Re: Sudden zpool checksums errors

From: David Christensen <dpchrist_at_holgerdanske.com>
Date: Mon, 07 Apr 2025 19:32:39 UTC
On 4/7/25 08:15, Andrea Venturoli wrote:
> On 4/7/25 15:07, mike tancsa wrote:
> 
>> What does the smartctl -a /dev/da# show for the temperatures of the 
>> hard drives ? 
> 
> Temperatures vary between drives (probably due to their slot position in 
> the chassis): over the last month, the coldest one averaged 30C with a 
> max of 35C; the hottest averaged 39C, with a peak of 48C.
> There does not seem to be a correlation between temperatures and errors 
> (some drives gave errors are colder than others that didn't).

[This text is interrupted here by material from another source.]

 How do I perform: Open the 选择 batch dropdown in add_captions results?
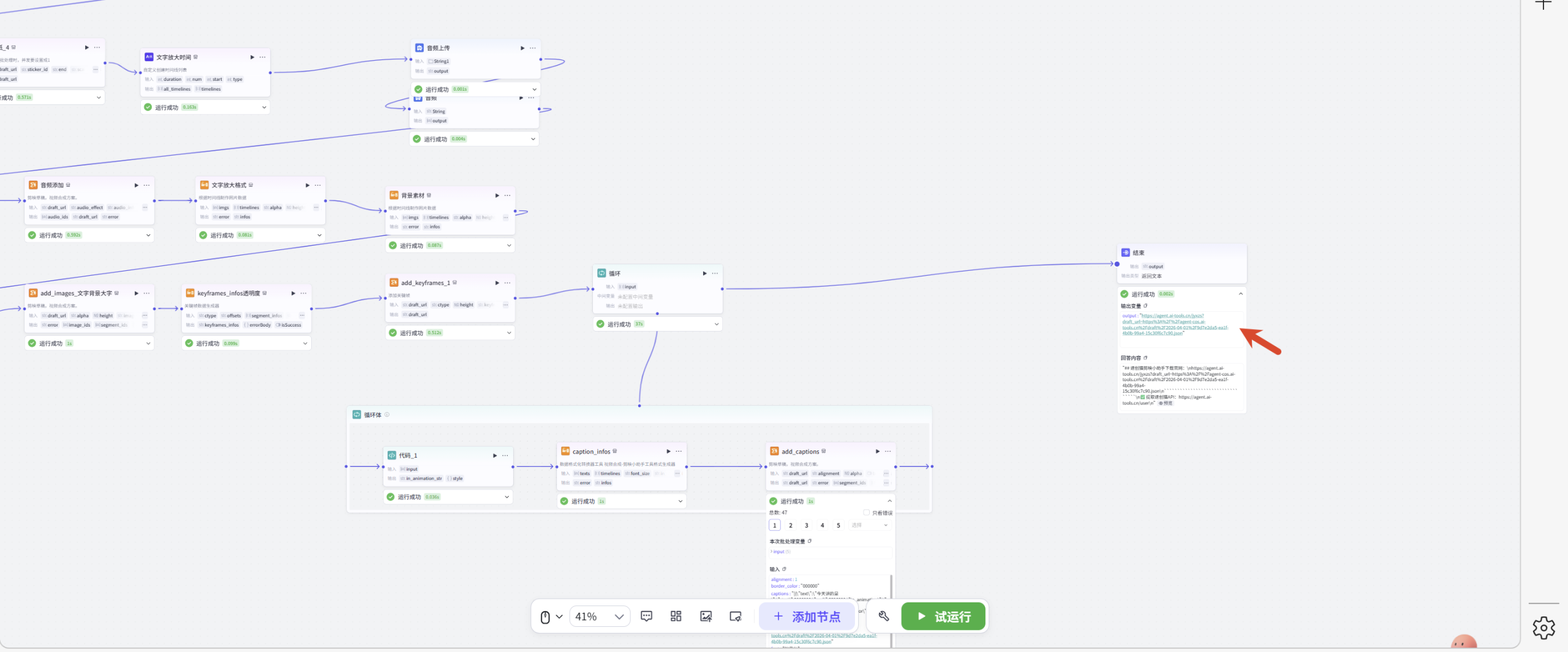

I have been running Seagate 3 TB Barracuda and Constellation drives for 
several years.  When the drive temperatures get above approximately 40 
C, `zpool status` and/or `smartctl -x` start showing internal drive 
errors.  Fixes include adding fans, increasing fan RPM, and removing/ 
rearranging drives to improve airflow.  There is no substitute for good 
cooling.


>> Does smartctl -x show any interesting log entries for the drives that 
>> threw errors vs the ones that did not ?
> 
> All "non-error" drives report:
> SCT Error Recovery Control:
>             Read: Disabled
>            Write: Disabled
> 
> All "error" drives report:
> SCT Error Recovery Control:
>             Read:    655 (65.5 seconds)
>            Write:    670 (67.0 seconds)
> 
> I wonder if this could be the culprit...
> I guess I should enable or disable it on all drives; however I've been 
> reading mixed opinions on whether this is good or bad for ZFS.
> 
> Any suggestion?
> 
> 
> 
> "Errored" drives show a few "Resets Between Cmd Acceptance and 
> Completion", "Number of Hardware Resets", "Number of ASR Events", 
> "Transition from drive PhyRdy to drive PhyNRdy" and "Device-to-host 
> register FISes sent due to a COMRESET".
> 
> Due to my ignorance I cannot tell what might be the cause and what the 
> effect :(


I have played with SCT settings in the past, but the smartctl statistics 
you cite make me think there are external connection problems.  I think 
your best bet at this point is to re-seat all the disk drive related 
expansion cards, power cables, data cables, backplanes, drives, etc.. 
Even gold plated connections degrade over the years.  Vacuum everything, 
especially heat sinks.  While vacuuming, do not allow fans to spin -- 
they can become generators.  If you are using non-locking, 1.5 Gbps, 
and/or 3 Gbps SATA cables, buy and install good quality locking 6Gbps 
SATA cables.  Beware that some red insulation dye can corrode the copper 
conductors inside (I cut open a bad red SATA cable and found corroded 
powder instead of copper metal).  I now buy black SATA cables.  Bundle 
and dress all power cables to facilitate air flow.  Bundle and dress 
signal cables separately.


David